**PROBLEM DESCRIPTION:** Give the records again exactly, but drop the pictures.

**RECORDS FOR THE EXERCISE:**

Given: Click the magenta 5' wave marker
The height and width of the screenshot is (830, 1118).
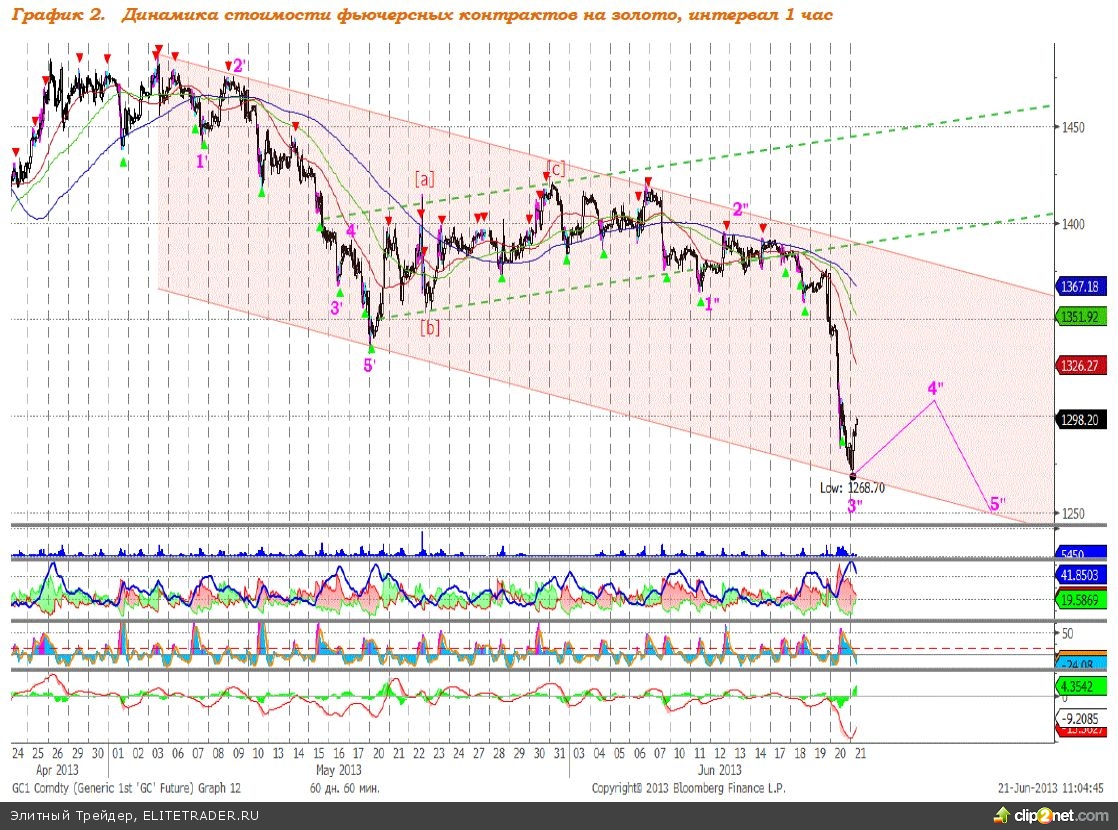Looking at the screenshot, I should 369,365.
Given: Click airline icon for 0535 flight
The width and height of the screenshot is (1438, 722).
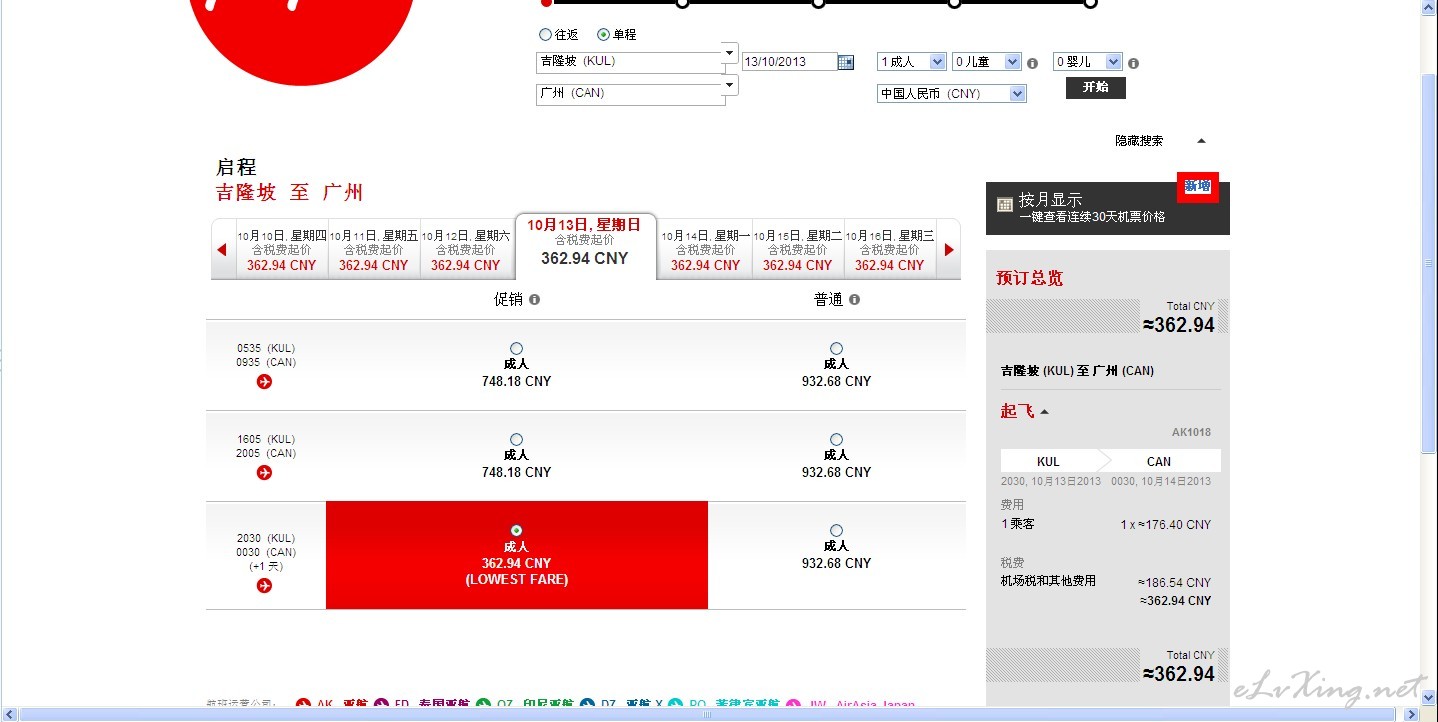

**WRITTEN SOLUTION:**
Given: Click the magenta 5' wave marker
The height and width of the screenshot is (830, 1118).
Looking at the screenshot, I should 369,365.
Given: Click airline icon for 0535 flight
The width and height of the screenshot is (1438, 722).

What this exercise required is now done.